Le Rapport 2025 sur les progrès accomplis en Afrique dans la lutte contre le paludisme révèle 270,8 millions de cas et près de 600 000 décès. Il met en garde contre une possible résurgence de la maladie alors que les chefs d’État et de gouvernement exhortent à mobiliser davantage de ressources nationales, appelle les partenaires à honorer leurs engagements et demande la relance du Programme de soutien à la lutte contre le paludisme (Malaria Booster Programme) de la Banque mondiale.
ADDIS ABEBA, Ethiopie, 16 février 2026-/African Media Agency(AMA)/-Dans un contexte de stagnation des progrès, de baisse des financements internationaux et d’intensification des menaces, les chefs d’État et de gouvernement africains ont lancé aujourd’hui, lors du 39e Sommet de l’Union africaine en Éthiopie, un appel unifié à une nouvelle ère de financement de la lutte contre le paludisme.
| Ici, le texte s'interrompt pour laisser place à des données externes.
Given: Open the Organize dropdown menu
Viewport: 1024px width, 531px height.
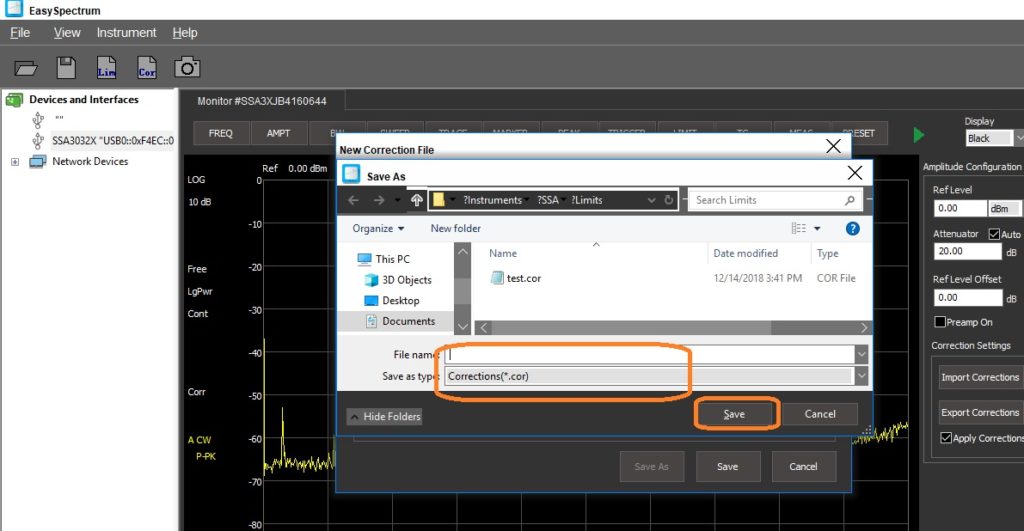Looking at the screenshot, I should pos(378,228).
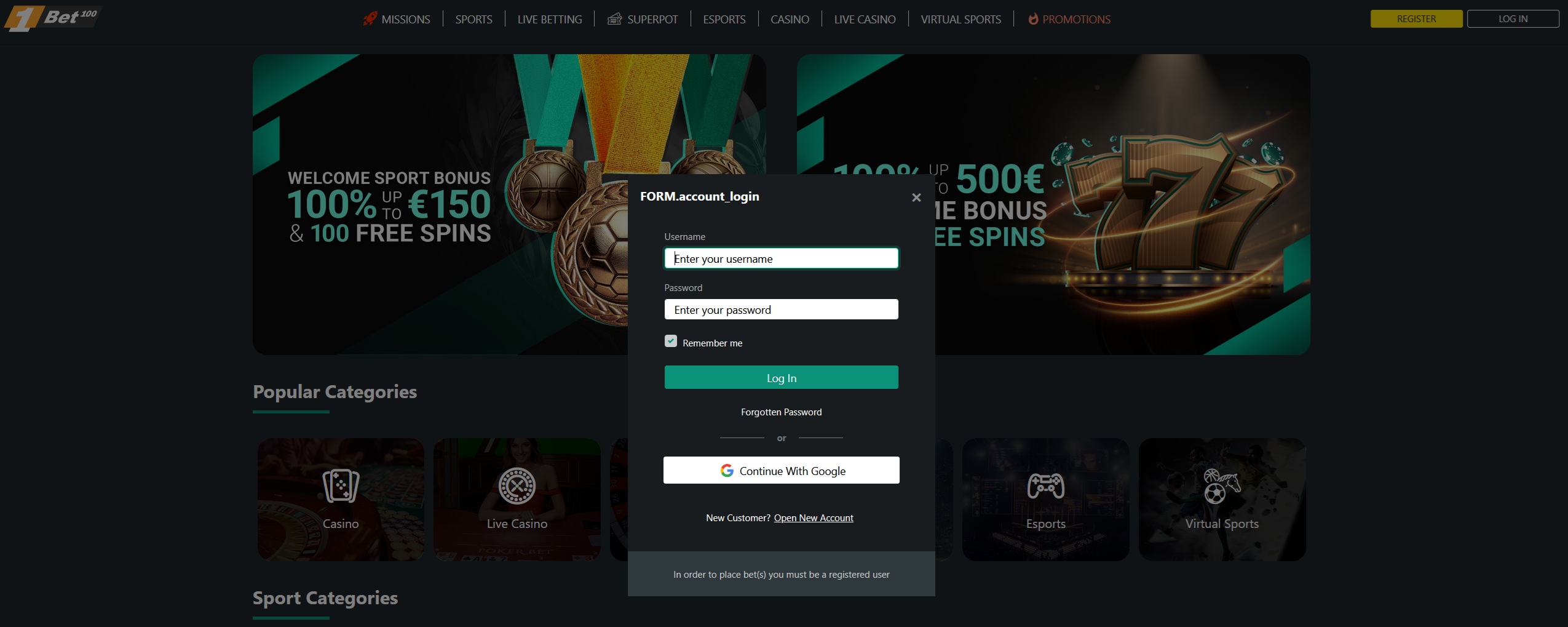Go to Virtual Sports in navigation
The image size is (1568, 627).
[960, 19]
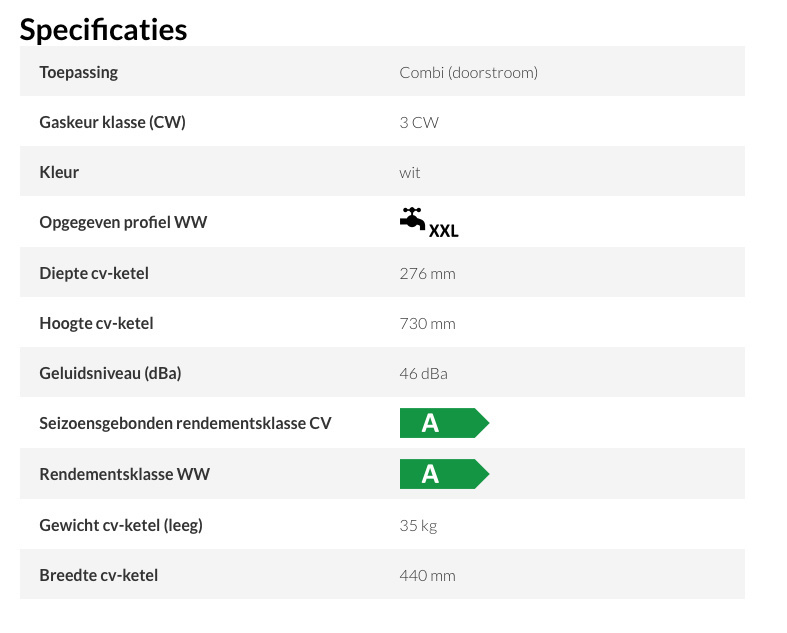Select the Opgegeven profiel WW label

(x=123, y=222)
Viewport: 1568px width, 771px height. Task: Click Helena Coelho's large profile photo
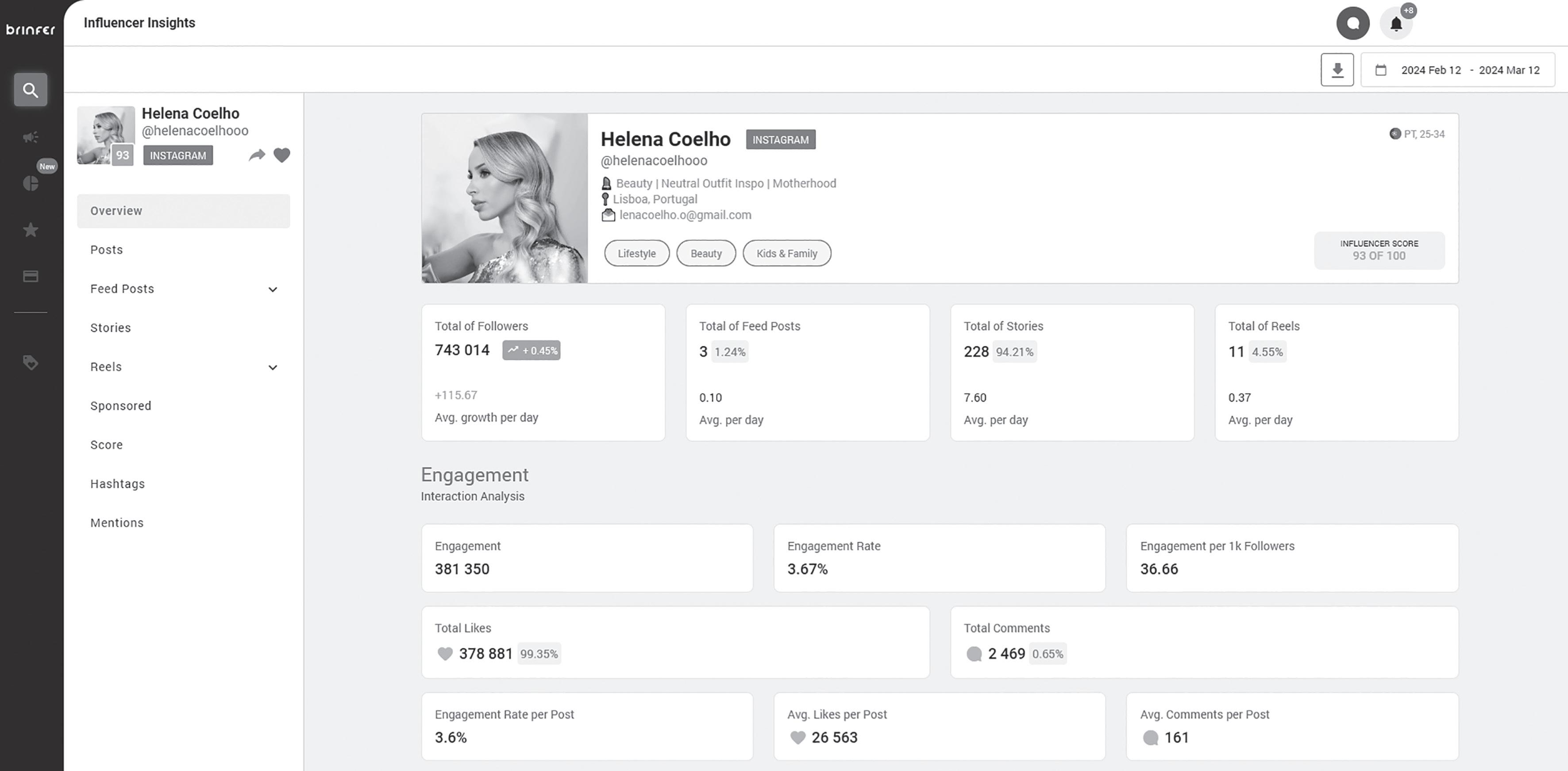[x=505, y=198]
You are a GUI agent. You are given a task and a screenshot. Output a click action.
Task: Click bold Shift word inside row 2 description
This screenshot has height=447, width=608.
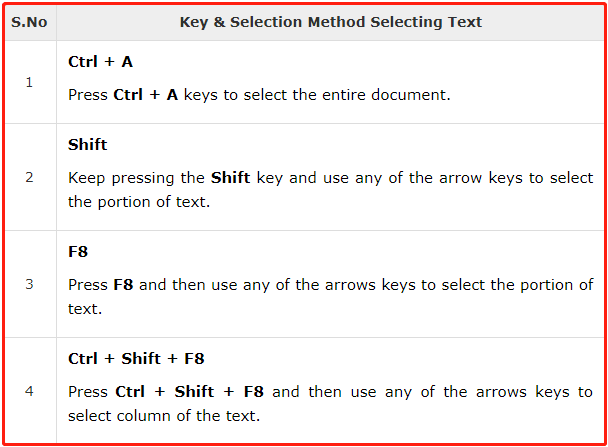[230, 178]
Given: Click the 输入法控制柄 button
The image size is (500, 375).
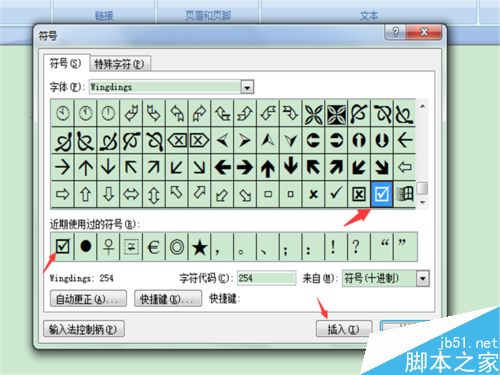Looking at the screenshot, I should click(84, 329).
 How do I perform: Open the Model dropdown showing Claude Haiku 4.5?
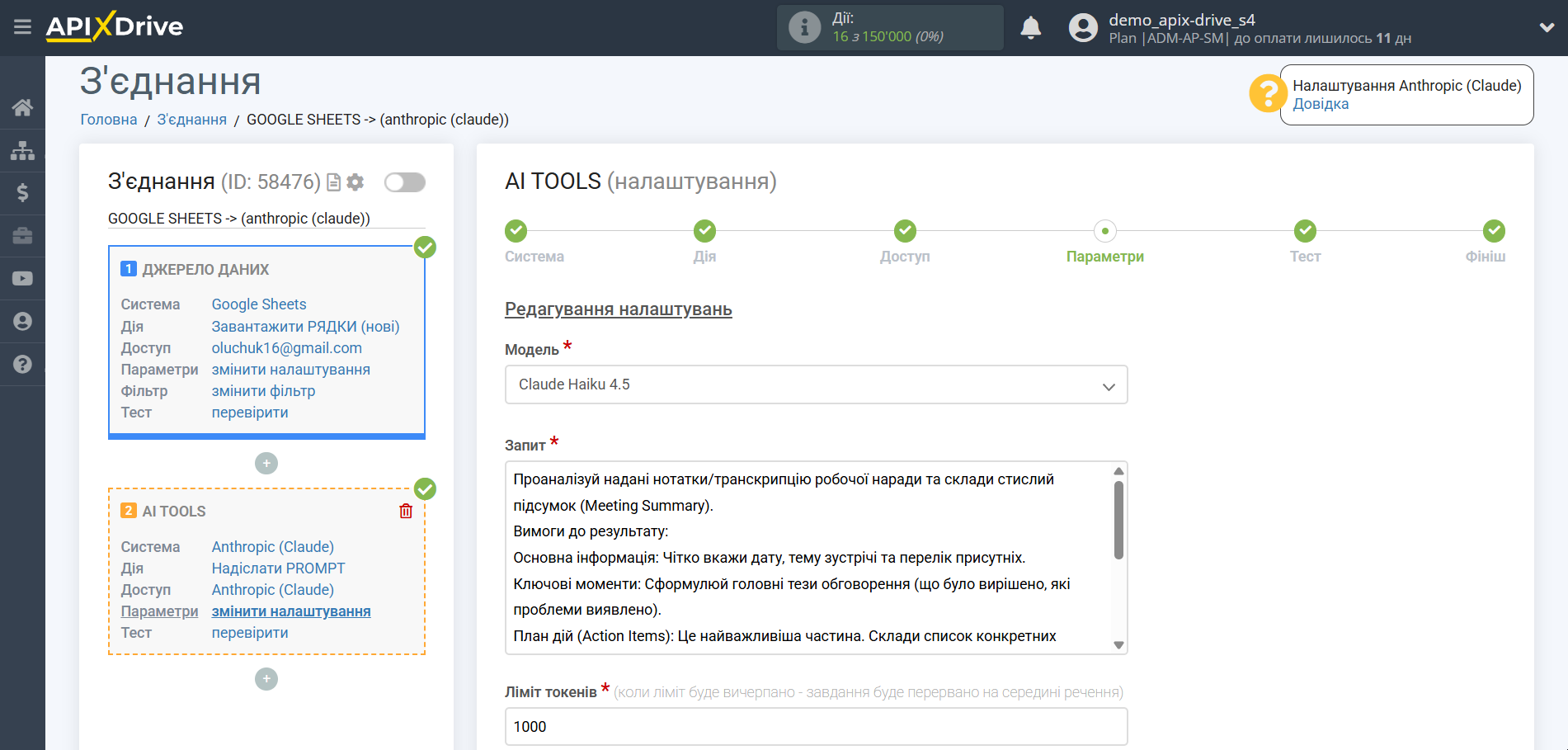pyautogui.click(x=816, y=384)
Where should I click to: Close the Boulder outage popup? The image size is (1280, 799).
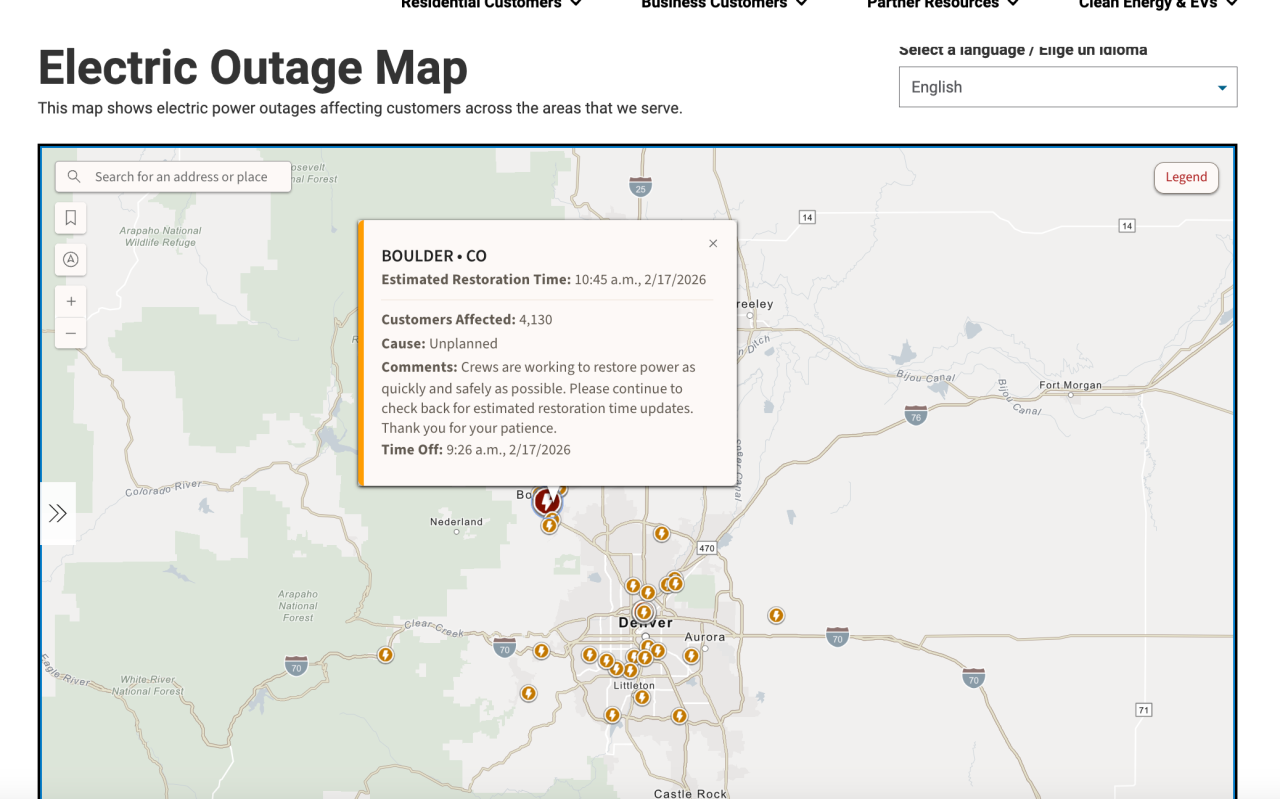click(713, 243)
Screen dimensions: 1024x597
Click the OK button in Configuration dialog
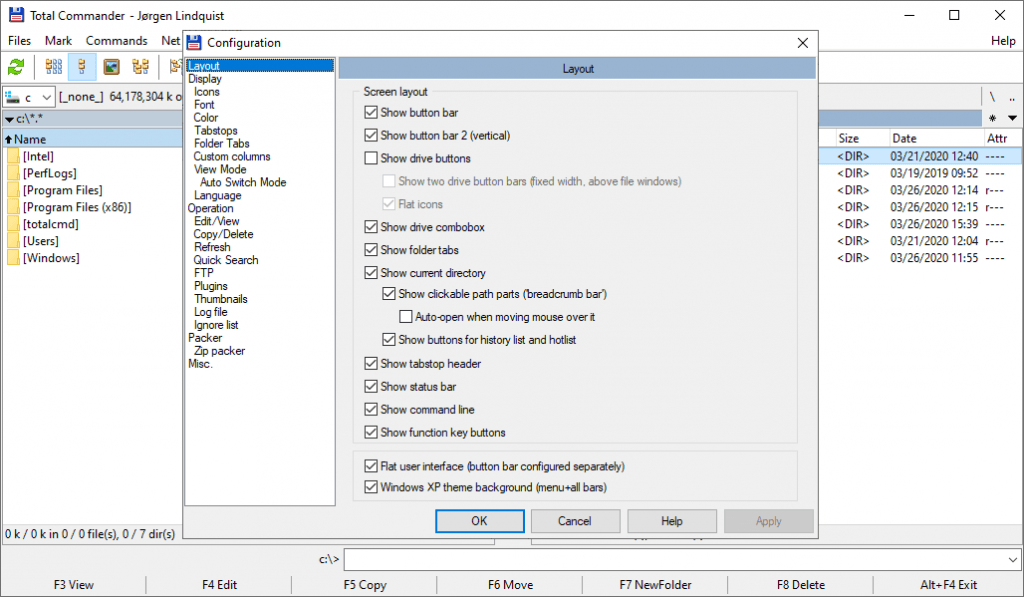479,521
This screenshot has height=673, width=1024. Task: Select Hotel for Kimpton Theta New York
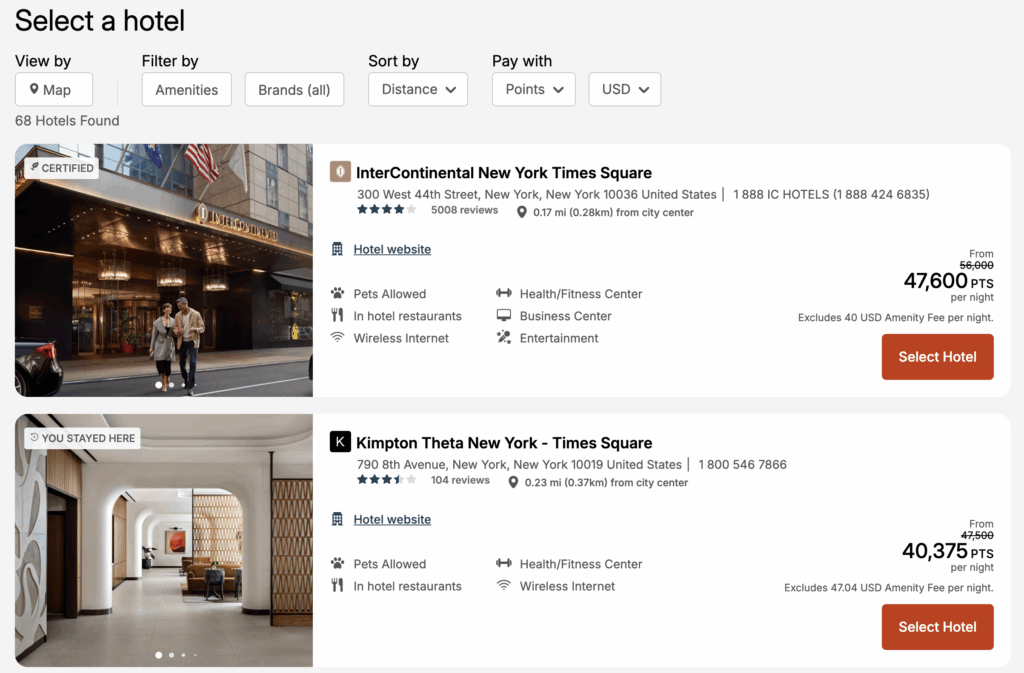click(x=937, y=627)
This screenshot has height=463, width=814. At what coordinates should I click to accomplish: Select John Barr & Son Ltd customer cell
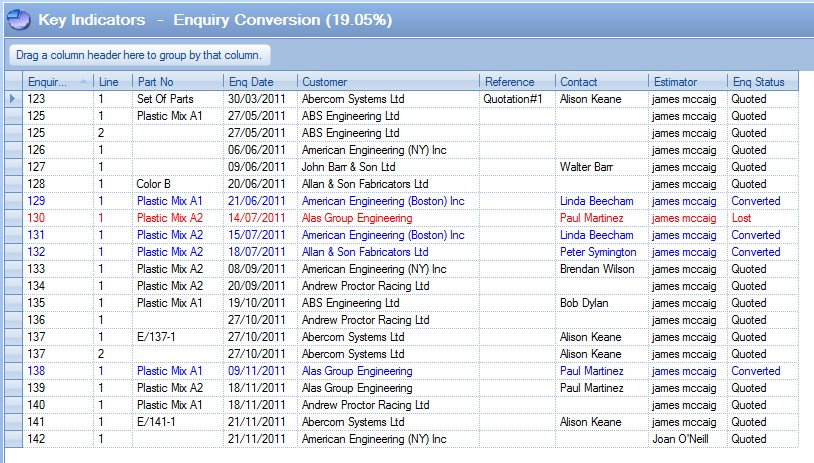[x=387, y=167]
Le Rapport 2025 de l’Union africaine sur les progrès accomplis en Afrique dans la lutte contre le paludisme, présenté par le président du Botswana, Président-Avocat Duma Gideon Boko, également président de l’Alliance des dirigeants africains contre le paludisme (ALMA), avertit qu’en l’absence d’une action urgente, le continent risque de perdre des décennies de progrès durement acquis dans la lutte contre la maladie.
Des mesures urgentes s’imposent face à l’aggravation de la situation
Le rapport 2025 révèle qu’en 2024, les États membres de l’Union africaine ont enregistré 270,8 millions de cas de paludisme (96 % du total mondial) et 594 119 décès (97 % du total mondial). Les progrès sont au point mort depuis 2015 et seuls cinq États membres ont atteint les objectifs du Cadre catalytique 2025 visant à réduire de 75 % l’incidence du paludisme ou la mortalité liée à ce dernier. Ces objectifs s’inscrivent dans le cadre du Programme catalytique de l’Union africaine pour mettre fin au sida, à la tuberculose et éliminer le paludisme en Afrique d’ici à 2030.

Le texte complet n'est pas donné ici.